Pharmacological properties : תכונות פרמקולוגיות

Pharmacodynamic Properties

5.1   Pharmacodynamic properties
Pharmacotherapeutic group: lung surfactant, ATC code: R07AA02.

Lung surfactant is a mixture of substances, mainly phospholipids and specific proteins, lining the internal surface of alveoli. Their main function is to lower pulmonary surface tension. This surface tension lowering activity is essential to stabilise alveoli, and to avoid collapse at end of expiration, so that adequate gas exchange is maintained throughout the ventilation cycle.
Deficiency of lung surfactant, whatever its cause, leads to severe respiratory failure which in preterm infants is known as Respiratory Distress Syndrome (RDS) or Hyaline Membrane Disease.

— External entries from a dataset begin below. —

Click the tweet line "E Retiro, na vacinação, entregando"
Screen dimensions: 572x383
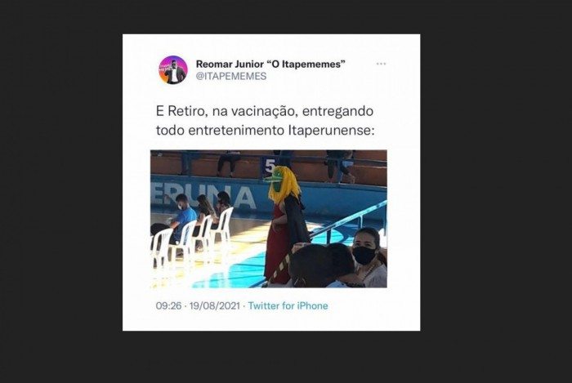(x=265, y=111)
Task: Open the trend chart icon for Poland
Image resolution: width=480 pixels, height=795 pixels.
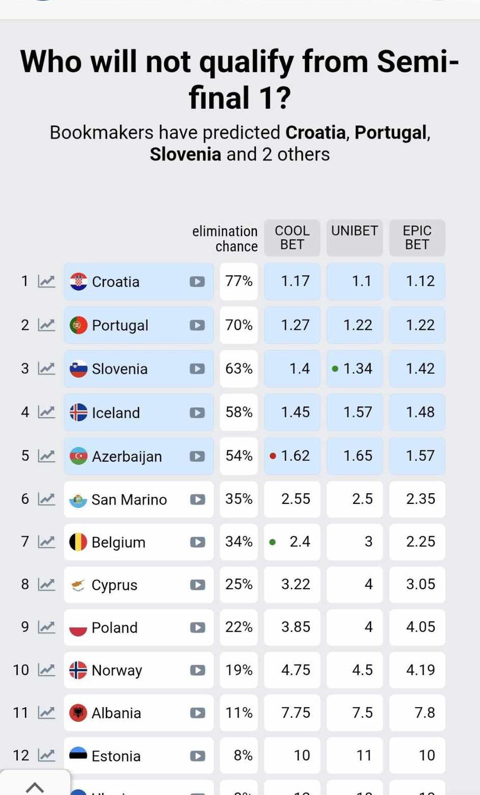Action: pos(46,628)
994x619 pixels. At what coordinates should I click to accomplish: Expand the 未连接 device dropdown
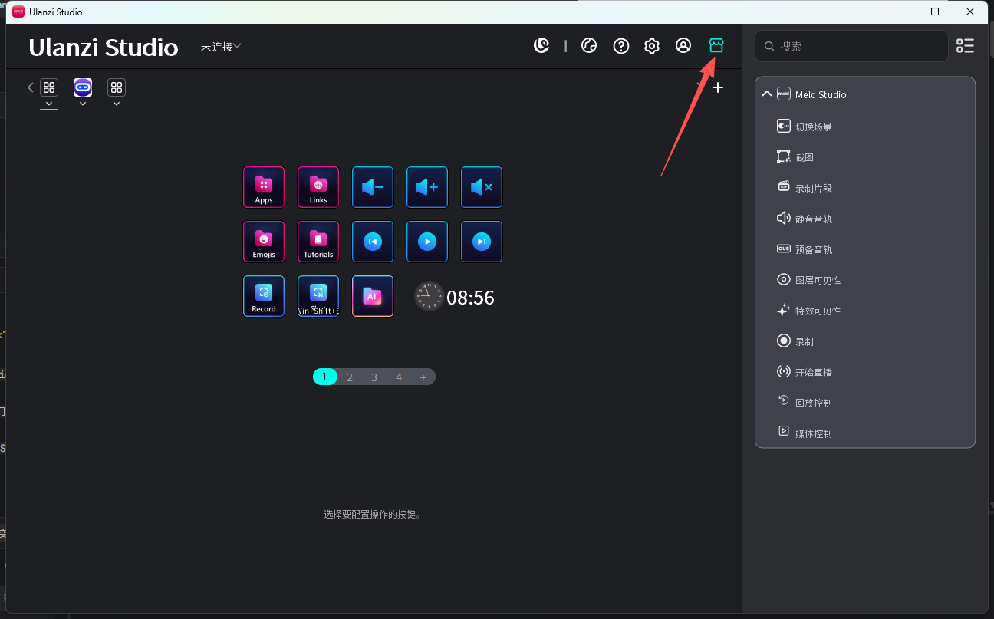tap(221, 47)
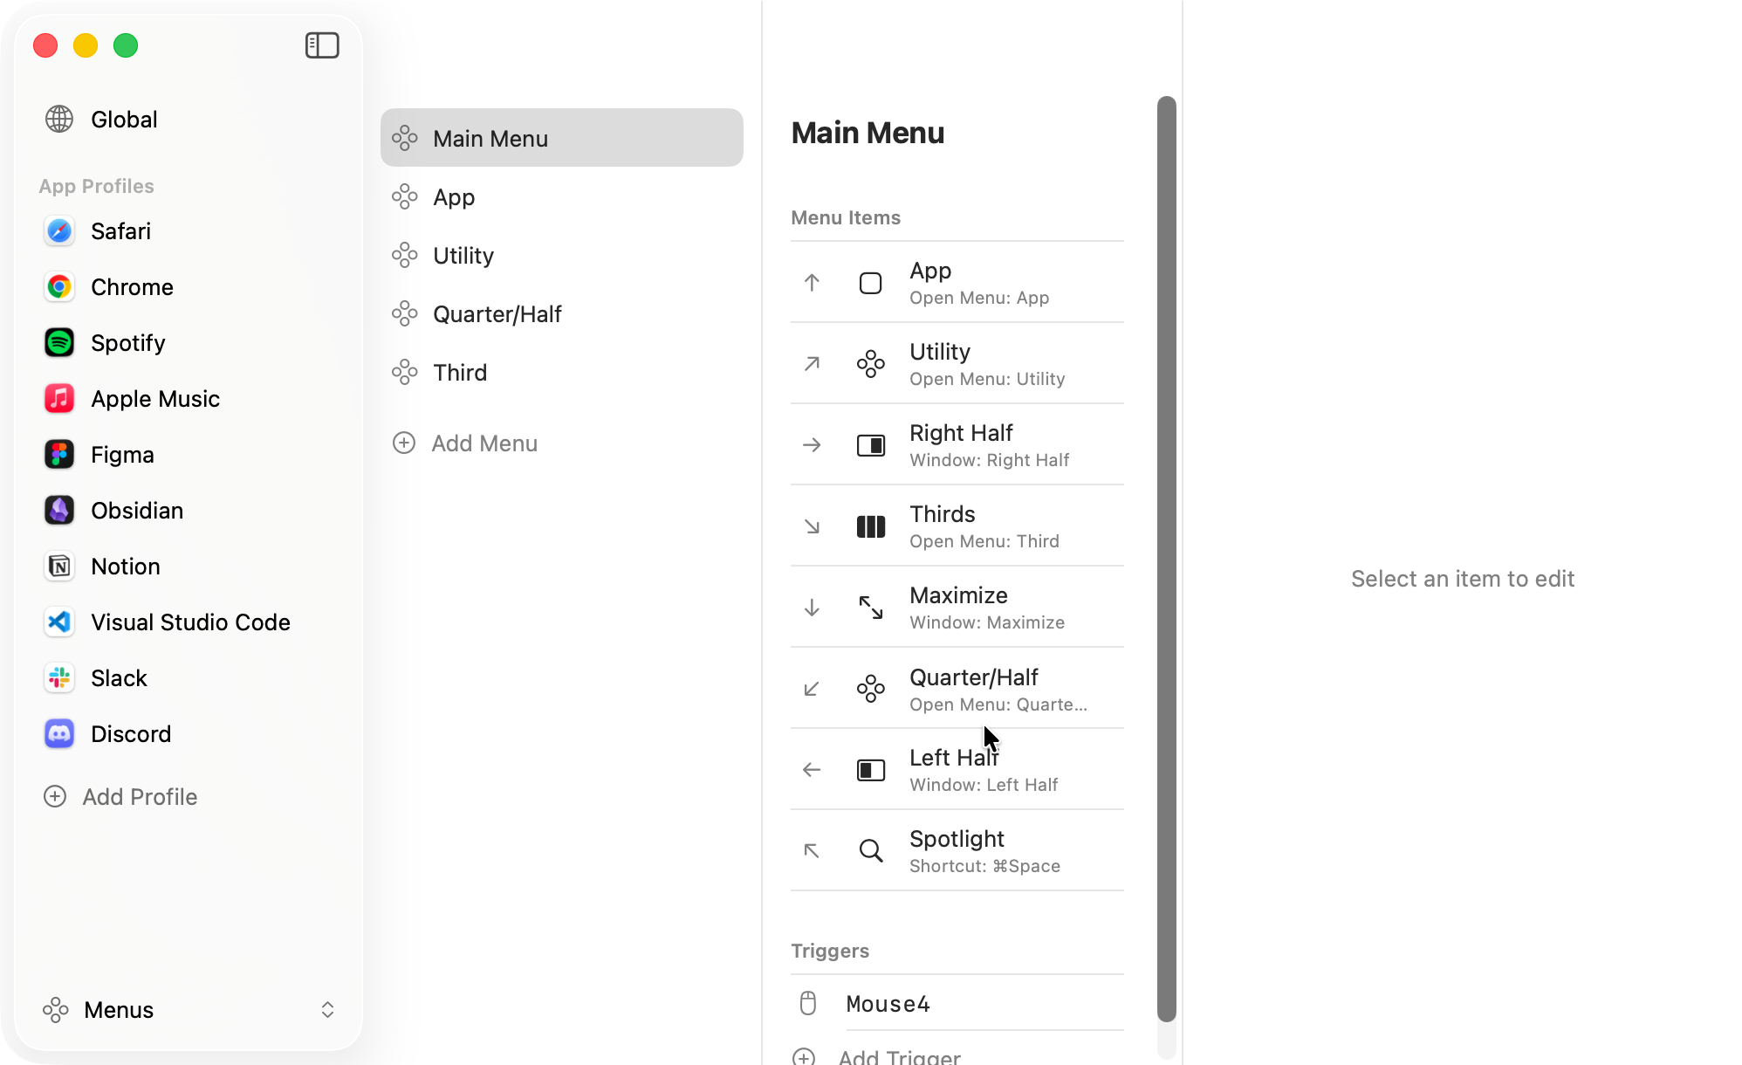Select the Quarter/Half menu in list
This screenshot has width=1742, height=1065.
click(x=497, y=314)
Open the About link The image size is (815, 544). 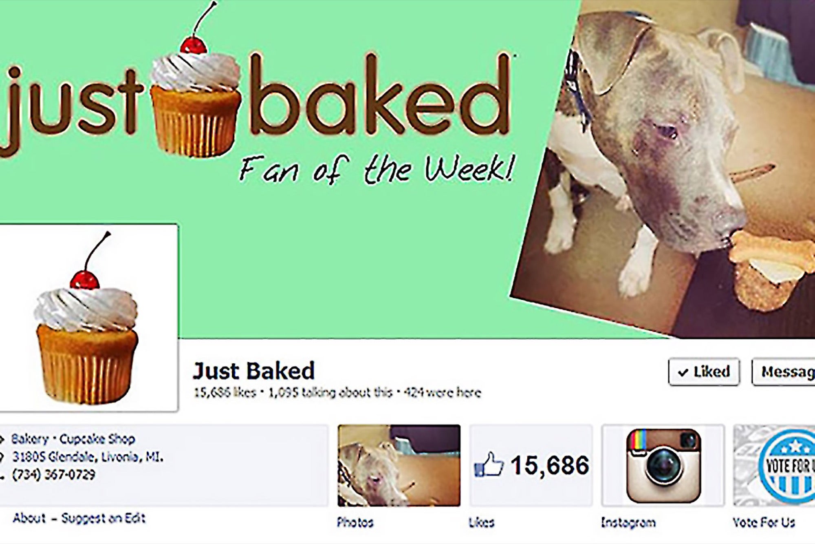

RDS is the principal cause of mortality and acute morbidity in preterm infants and may also be responsible for long-term respiratory and neurological sequelae. The possibility of combating this deficiency of endogenous pulmonary surfactant by the administration of supplementary surfactant directly into the lower respiratory tract is what led to the development of CUROSURF.
The surface properties of CUROSURF favour its uniform distribution in the lungs and spreading at the air-liquid interfaces in the alveoli.
The physiological and therapeutic effects of CUROSURF in surfactant deficiency have been extensively documented in various animal models.
In immature rabbit foetuses obtained by hysterectomy and immediately sacrificed before starting to breathe, the administration of CUROSURF caused a marked improvement in lung expansion.
In premature rabbits ventilated with 100% oxygen there was a dramatic improvement of tidal volume and lung-thorax compliance, compared to the control animals, after instillation of CUROSURF via a tracheal cannula.
Also in premature rabbits, maintaining a standardised tidal volume of about 10 ml/kg, treatment with CUROSURF increased lung-thorax compliance to a level similar to that of full term new-born animals.
Clinical efficacy and safety
Large international both open and controlled clinical trials have documented the therapeutic effects of CUROSURF in neonates with RDS and preterm infants at risk for RDS.
Preterm new-born infants treated with a single dose of CUROSURF (1.25-2.5 ml/kg equal to 100-200 mg/kg of phospholipids) showed a rapid and dramatic improvement of oxygenation with reduction of the inhaled oxygen concentration (FiO2) and increase of PaO2, and of PaO2/FiO2 and a/APO2 ratios; mortality rate and incidence of major pulmonary complications showed to be reduced.
The administration of a second or a third dose of 100 mg/kg seems to further reduce the incidence of pneumothorax and mortality.

Pharmacokinetic Properties

5.2   Pharmacokinetic properties
CUROSURF remains mainly in the lungs following endotracheal administration, with a half-life of 67 14 hours of C-labelled dipalmitoyl-phosphatidylcholine in new-born rabbits.
Only traces of lipids can be found in serum and organs other than the lungs 48 hours after administration.